As I promised to discuss about the 4 key innovations in blockchain architecture of Somnia that makes it achieve Highspeed, this is the fourth article in the
series, and it is the most interesting one. The remaining pieces now come
together. Thank you for your inteerest, So let’s dive in.
The data flood problem at real scale
At six figures of transactions per second, raw bytes become the bottleneck. Even a plain ERC-20 transfer weighs around a couple hundred bytes once signatures and metadata are counted. Push that to a million transfers per second and outbound traffic lands near gigabit links that the public internet will not carry reliably between globally distributed validators. Without a better plan, a chain must centralize its topology or throttle throughput. Advanced compression changes the physics by shrinking what has to move on the wire while keeping verifiability intact.
Information theory does the heavy lifting
Not every byte is equally surprising. In live markets, who transacts, which contract gets called, and which parameters appear follow sharp, power law shaped distributions. A small set of accounts and methods dominate activity during spikes. Information theory says cost in bits tracks the negative log of probability. If a contract appears in 10 percent of calls, its address can be encoded in just a few bits rather than 20 bytes. Across a busy surge, that asymmetry compounds. By modeling these distributions online, the network replaces bulky literals with tiny symbols and reconstructs the original values at the other end with no loss.

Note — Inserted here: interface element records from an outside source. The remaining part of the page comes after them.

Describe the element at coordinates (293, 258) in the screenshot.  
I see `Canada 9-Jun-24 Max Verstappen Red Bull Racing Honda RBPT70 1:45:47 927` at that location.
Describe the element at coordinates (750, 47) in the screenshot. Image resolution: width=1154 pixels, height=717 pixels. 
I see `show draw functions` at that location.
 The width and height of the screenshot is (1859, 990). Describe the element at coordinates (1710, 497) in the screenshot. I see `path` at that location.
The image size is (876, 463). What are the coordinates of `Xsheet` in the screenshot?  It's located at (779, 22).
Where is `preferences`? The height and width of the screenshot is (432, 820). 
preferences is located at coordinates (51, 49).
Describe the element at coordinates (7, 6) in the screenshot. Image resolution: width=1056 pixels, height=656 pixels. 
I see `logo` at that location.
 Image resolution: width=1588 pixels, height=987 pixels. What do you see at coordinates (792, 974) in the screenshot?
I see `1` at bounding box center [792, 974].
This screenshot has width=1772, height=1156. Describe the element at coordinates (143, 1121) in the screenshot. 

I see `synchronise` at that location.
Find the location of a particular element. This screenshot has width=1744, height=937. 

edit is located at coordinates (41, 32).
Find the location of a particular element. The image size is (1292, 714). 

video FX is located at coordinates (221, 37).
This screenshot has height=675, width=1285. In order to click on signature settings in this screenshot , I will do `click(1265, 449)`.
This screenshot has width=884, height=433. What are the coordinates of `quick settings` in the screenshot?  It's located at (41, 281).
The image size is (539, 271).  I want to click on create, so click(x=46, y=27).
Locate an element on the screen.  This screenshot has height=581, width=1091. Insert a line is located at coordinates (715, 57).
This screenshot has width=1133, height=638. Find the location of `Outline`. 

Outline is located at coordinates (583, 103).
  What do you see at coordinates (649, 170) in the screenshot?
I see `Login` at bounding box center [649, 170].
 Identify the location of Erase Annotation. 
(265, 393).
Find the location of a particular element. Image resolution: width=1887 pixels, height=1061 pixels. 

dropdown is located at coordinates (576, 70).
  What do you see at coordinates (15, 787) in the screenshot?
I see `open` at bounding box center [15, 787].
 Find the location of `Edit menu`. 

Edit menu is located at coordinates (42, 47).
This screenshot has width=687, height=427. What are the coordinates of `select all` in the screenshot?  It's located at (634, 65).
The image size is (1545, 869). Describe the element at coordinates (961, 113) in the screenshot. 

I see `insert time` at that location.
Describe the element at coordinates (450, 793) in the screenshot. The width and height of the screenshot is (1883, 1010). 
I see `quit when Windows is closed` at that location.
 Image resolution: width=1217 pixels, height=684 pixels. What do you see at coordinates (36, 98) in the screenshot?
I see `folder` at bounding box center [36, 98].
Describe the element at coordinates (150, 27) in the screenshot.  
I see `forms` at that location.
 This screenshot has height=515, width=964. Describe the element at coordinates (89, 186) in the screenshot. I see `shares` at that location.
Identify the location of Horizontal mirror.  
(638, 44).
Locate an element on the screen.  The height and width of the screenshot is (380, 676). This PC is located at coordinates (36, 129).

Why streaming beats block compression for chains
Traditional block compression treats each payload as an island. It helps, but it ignores the shared history that makes live traffic predictable. Streaming compression exploits that shared past. Sender and receiver advance through the same byte stream and build an implicit dictionary on the fly. Instead of resending an address, the encoder can point back to where it appeared megabytes ago. Ratios improve dramatically. Classic blockchains cannot use this because each block is proposed by a different node and the stream resets. Somnia’s MultiStream design solves that by letting each validator publish a continuous data chain. The same process compresses its own stream, the peer reconstructs it in the same order, and the compression window never tears. Production stays decoupled from consensus, so the network gets streaming grade ratios without sacrificing safety.
Uncompressible parts handled the right way
Two fields resist compression by design. Hashes behave like uniform noise under any bit change and so do signatures. The answer is to avoid sending what can be derived and to aggregate what cannot be changed. Transaction hashes are deterministic functions of the payload, so receivers recompute them locally instead of reading them off the wire. Signatures are trickier because each transaction needs a valid signature, yet their entropy is irreducible. Somnia adopts BLS signature aggregation, allowing hundreds or thousands of signatures to collapse into one constant size proof for a batch. Verification cost for the batch approaches the cost of checking a single signature and the bytes that would have carried individual signatures disappear from the stream. Compression ratios improve and signature checks stop being the dominant CPU tax during surges.
Bandwidth symmetry keeps every peer inside budget
Another hidden limiter in classic designs is asymmetric upload pressure. When one leader must blast a whole block’s payload to every peer, required upstream bandwidth scales with peer count and block rate. That single socket becomes the choke point. Somnia evens the profile. Each validator continually publishes only its own shard of data at a steady rate and downloads everyone else’s shards at the same steady rate. Total network traffic is unchanged, but the per peer envelope is symmetric and constant. No validator needs to push faster than the chain’s aggregate bandwidth, but all of them contribute continuously. This makes aggregate throughput track the real capabilities of peers rather than the luck of which node is leader.
From bytes to confirmations under crowd pressure
The real test is not quiet days, it is the moments when attention spikes. Streaming compression squeezes redundant addresses, methods, and parameters into symbols. Hashes never cross the wire. BLS turns a forest of signatures into a single leaf. The steady state bandwidth schedule prevents one node from becoming a bottleneck. Meanwhile, MultiStream consensus anchors only the tips of the data chains, so agreement rounds are small even when the published payload is huge. Execution then consumes a globally ordered stream that remains compact and cache friendly. The outcome is concrete. Blocks clear on time, fees do not spiral, and users see confirmations at the pace of the hardware, not the quirks of the network.
The finish line for SOMI’s architecture
With single core acceleration, IceDB’s deterministic storage, MultiStream consensus, and now advanced compression, SOMI’s stack aligns around the same principle. Design for correlated surges, not for textbook independence. Compress what is predictable, derive what is reproducible, aggregate what cannot be shrunk, and spread bandwidth responsibilities evenly. This fourth innovation turns raw throughput into end to end responsiveness on real networks. It is the difference between a lab demo and a chain that holds up when everyone shows up at once.